Revista Sobrado
Foto: Netflix / Divulgação

‘Pretend It’s A City’ e a divertida negatividade de Fran Lebowitz

Dando um passo para trás, Pretend It’s A City deve ter uma das sinopses menos atraentes de um programa da Netflix (ou, pelo menos, está empatado com Emily em Paris): uma nova-iorquina rica de 70 anos recebe ordens para reclamar de sua cidade, bem como da sociedade e da cultura em geral.

Mas as críticas implacáveis de Fran Lebowitz são afirmativas, mesmo em uma época em que a hostilidade é uma característica definidora da mídia social, que favorece opiniões que geram conversas impetuosas e “engajadas”.

A série de sete episódios da Netflix, dirigida pelo amigo de longa data Martin Scorsese, começa com a escritora ridicularizando os nova-iorquinos tão viciados em seus telefones que não conseguem andar direito. Lebowitz é, notoriamente, uma ludita ferrenha, sem interesse em máquina de escrever ou micro-ondas, muito menos em um iPhone.

Mas, acima de tudo, ela é uma intelectual charmosa e excêntrica que ganhou destaque nos anos 70, mas, ao contrário de Patti Smith ou outras figuras da época e do lugar, Lebowitz nunca saiu de lá. Ela também (quase) nunca escreve, tendo tido um bloqueio criativo desde os anos 90, atualmente ela se sustenta principalmente por meio de palestras e aparições. Como Lebowitz disse no documentário de 2010 de Scorsese sobre ela, Public Speaking: “É o que eu queria minha vida inteira. Pessoas perguntando minha opinião, e pessoas que não podem me interromper”.
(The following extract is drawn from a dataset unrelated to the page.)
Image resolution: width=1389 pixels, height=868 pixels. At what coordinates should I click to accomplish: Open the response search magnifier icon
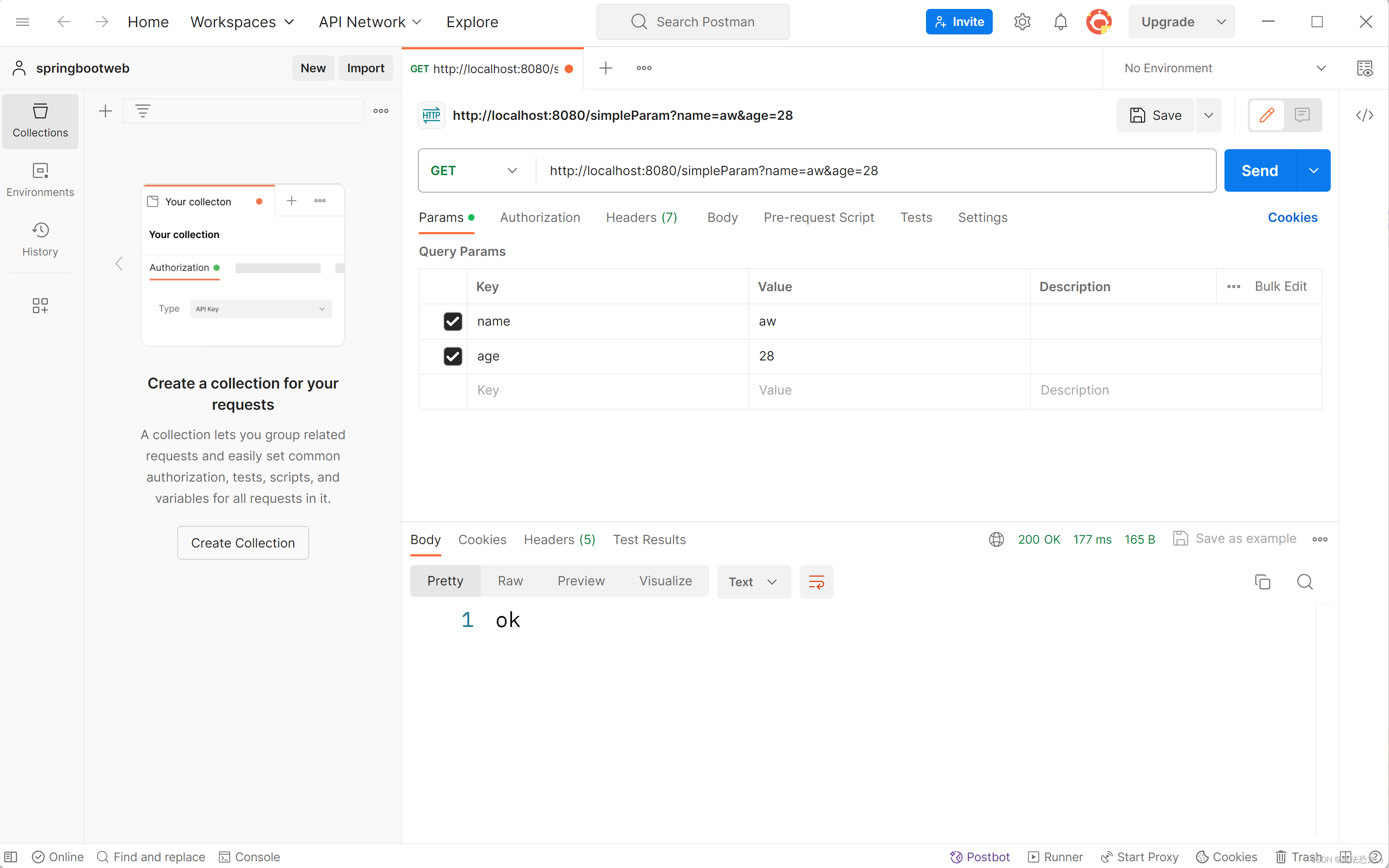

Martin Scorsese e Fran Lebowitz em cena de Pretend It’s A City | Foto: Reprodução / Netflix

Isso é mais ou menos o que Pretend It’s A City faz. As anedotas e discursos são divididos em sete episódios, guiados por tópicos soltos como saúde, tecnologia, transporte e dinheiro, e são pontuados com fotos da cidade e risos incrédulos de Scorsese ou de outros entrevistadores Alec Baldwin, Olivia Wilde e Spike Lee.

Suas opiniões são ousadas, imóveis e infinitas. Vemos o público em eventos lançar qualquer assunto sobre ela, apenas para ouvir como ela vai fazer uma crítica; o que quer que ela diga, sempre causa risos. Cada opinião é dada com um ritmo idiossincrático: você pode dizer que Lebowitz está realmente se divertindo quando ela se irrita com um sorriso de boca aberta ou lambe os lábios, saboreando sua própria opinião.

Durante os sete episódios, ouvimos pérolas como: “A maioria dos escritores que amam escrever são escritores terríveis”, “Não tenho prazeres culpados, porque o prazer nunca me faz sentir culpada”, “Eu odeio esportes” (o que Spike Lee não pode deixar de argumentar, em um dos segmentos mais engraçados da série). “Nada é melhor para uma cidade do que uma densa população de homossexuais furiosos”.

O amor por Nova Iorque é imediatamente claro em Pretend It’s A City. Scorsese e Lebowitz estão unidos por ele, e os lamentos da escritora sobre a velha Nova Iorque ou trabalhar como motorista de táxi são combinados com fotos românticas da cidade e imagens de arquivo. Com ou sem câmeras, Lebowitz caminhando por pedestres ou parecendo impaciente enquanto espera para atravessar a rua, tudo é uma carta de amor para Nova Iorque- uma persistência em ficar e valorizar os encantos que permanecem, e até mesmo criar um senso de unidade dentro dela.

Filmado antes da pandemia da COVID-19, o documentário é uma carta de amor a uma vida urbana que agora está comprometida, com os poucos méritos das listas de Lebowitz (restaurantes, livrarias, instituições culturais) temporariamente fechadas ou desaparecidas por todo o mundo. Acima de tudo, porém, é um prazer voltar não para uma cidade pré-COVID, mas para uma mentalidade pré-COVID. As conversas sinuosas que compõem Pretend It’s A City são alimentadas por um interesse vagaroso pelo mundo.

Com o ataque de eventos que inspiram traumas globais, somos coletivamente arrebatados pela curiosidade, mas também por estes sete episódios de meia hora, onde podemos sentar e assistir a uma mestre trabalhando.

Pretend It’s A City está disponível na Netflix.